= WORK REQUIRED =
Given the entries below, would you transcribe exactly the lines starting at the one with "Screen dimensions: 914x650" and ending at the one with "the row 6 肥锅肉", both kept, pictures omitted, nothing extra?

= INFORMATION PROVIDED =
◇ ◇ ◇

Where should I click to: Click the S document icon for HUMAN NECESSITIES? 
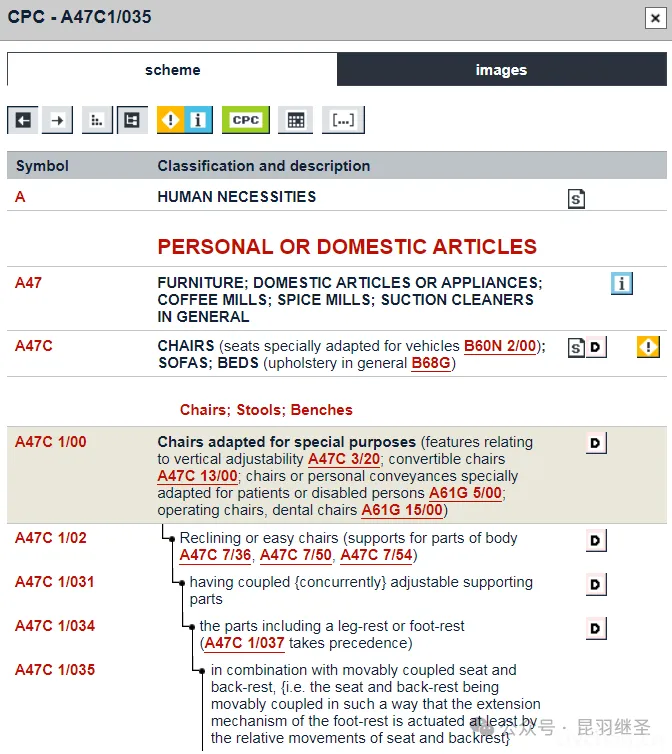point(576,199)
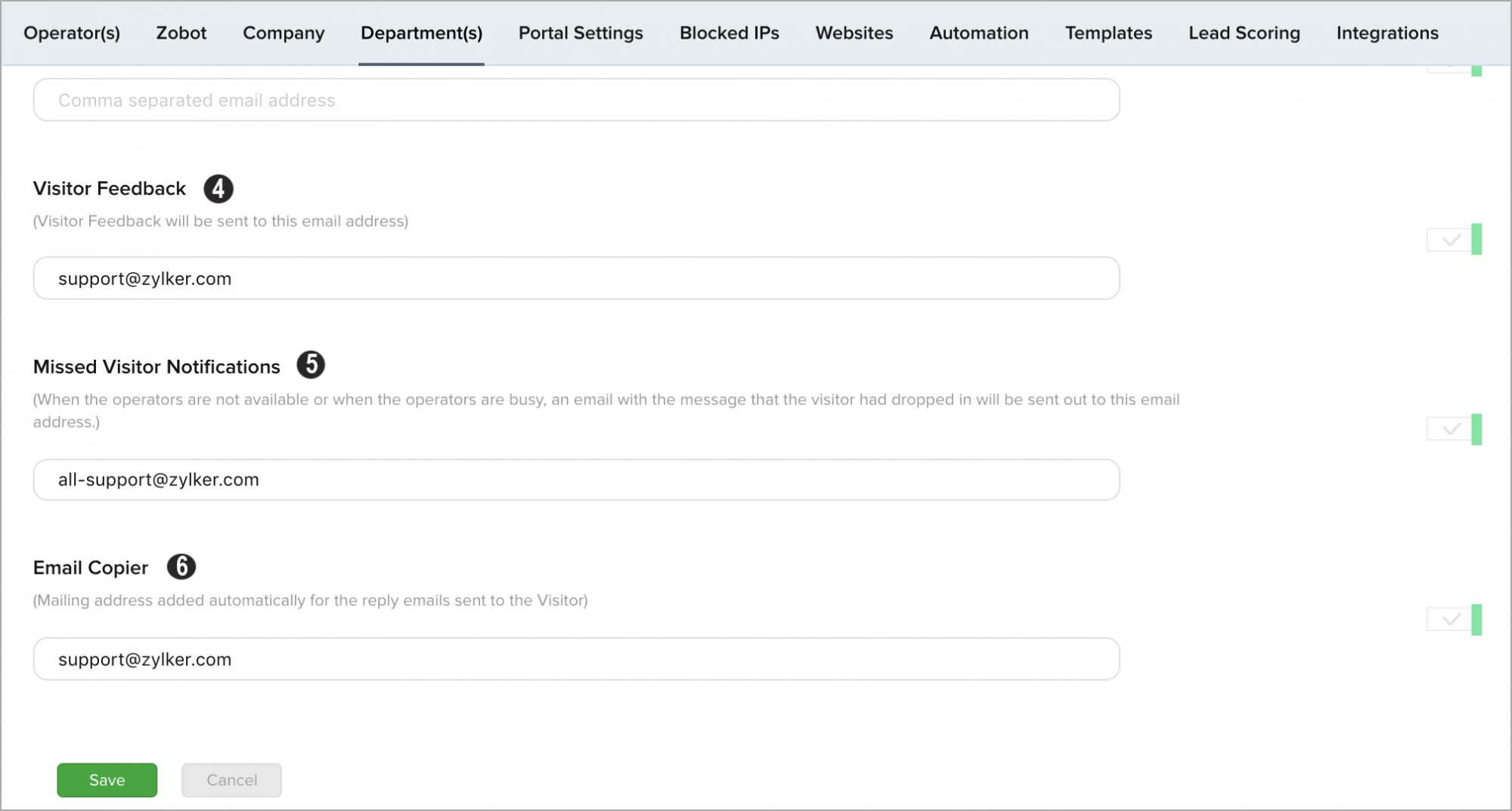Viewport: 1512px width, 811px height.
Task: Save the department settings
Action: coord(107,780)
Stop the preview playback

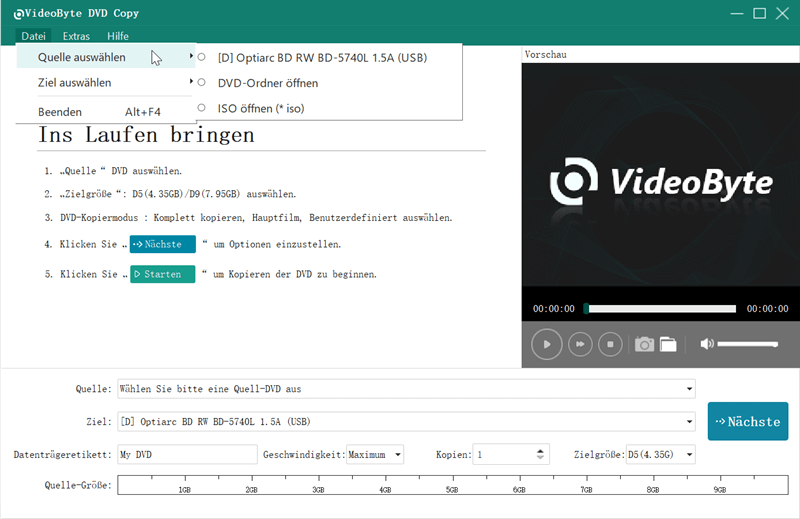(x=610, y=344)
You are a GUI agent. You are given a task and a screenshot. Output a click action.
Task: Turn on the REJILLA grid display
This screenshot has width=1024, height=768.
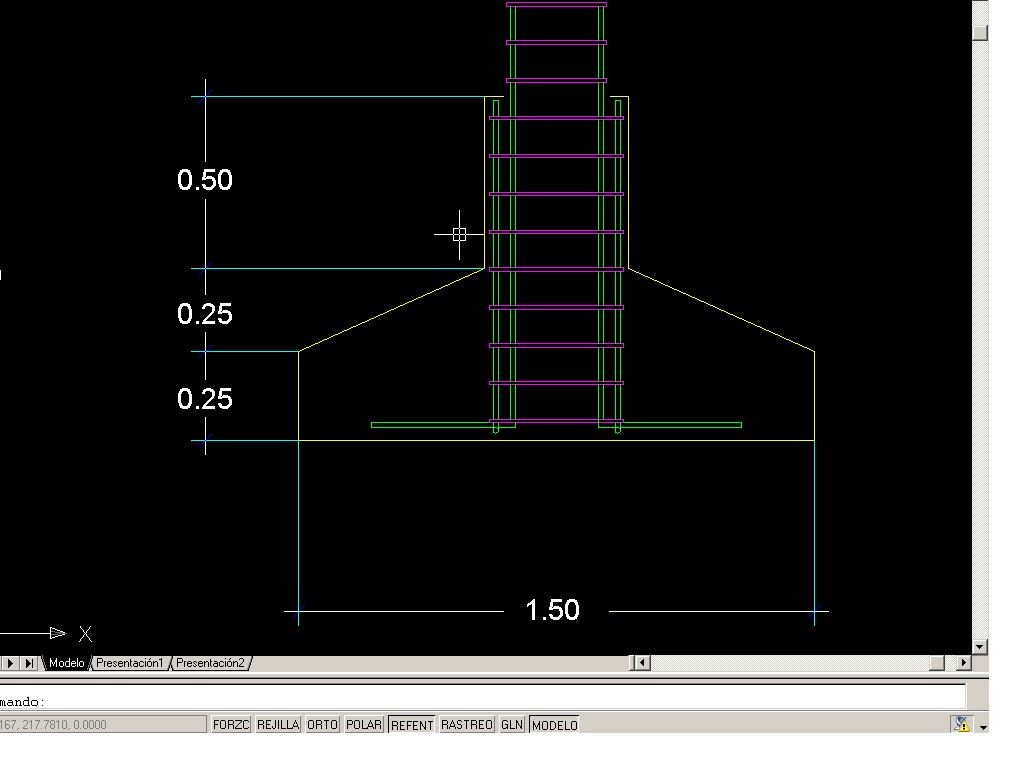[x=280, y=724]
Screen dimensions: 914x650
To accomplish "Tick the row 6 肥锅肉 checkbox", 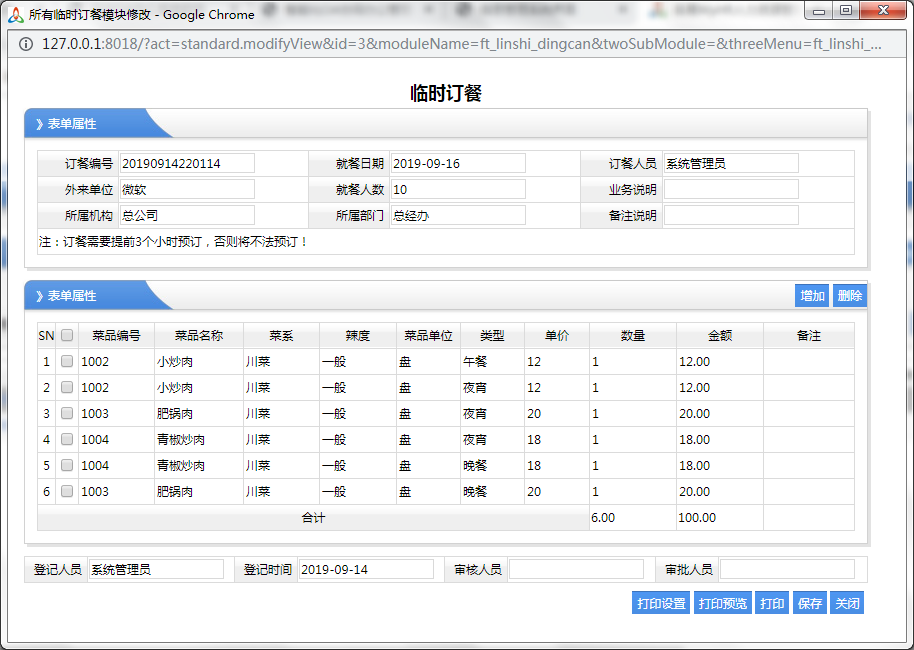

◇ ◇ ◇

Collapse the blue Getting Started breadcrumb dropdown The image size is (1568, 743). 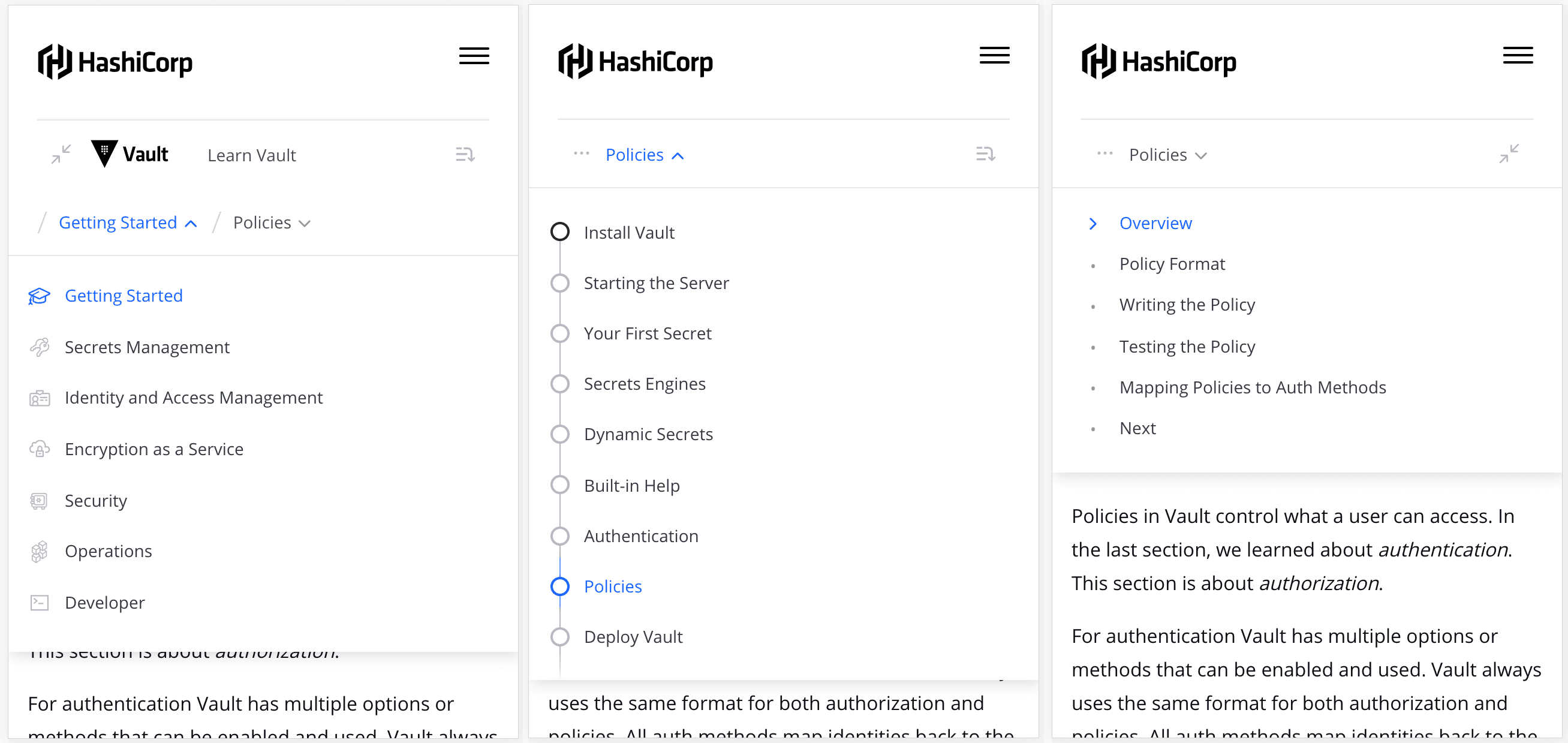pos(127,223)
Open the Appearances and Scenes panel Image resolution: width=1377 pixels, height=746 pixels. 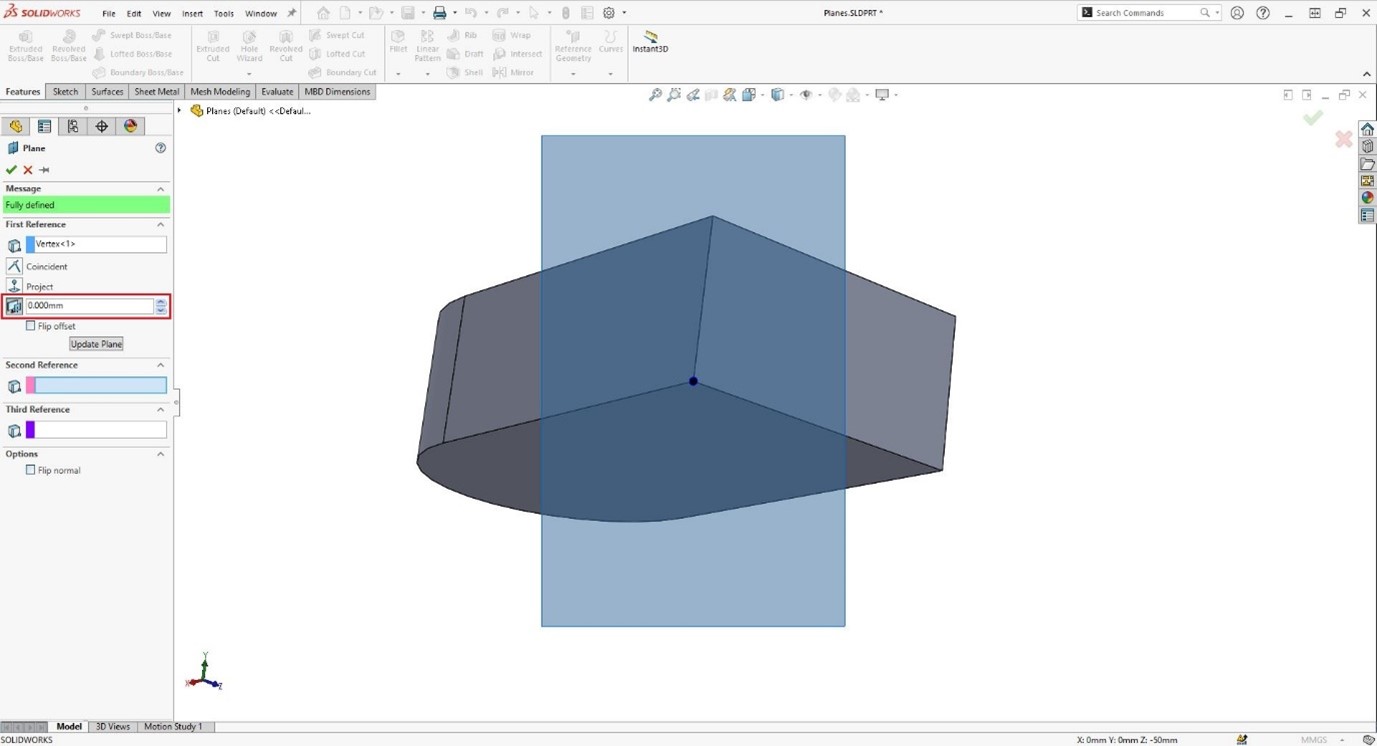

◇ ◇ ◇

= RESPONSE =
Screen dimensions: 914x650
To accomplish "Tick the row 6 肥锅肉 checkbox", 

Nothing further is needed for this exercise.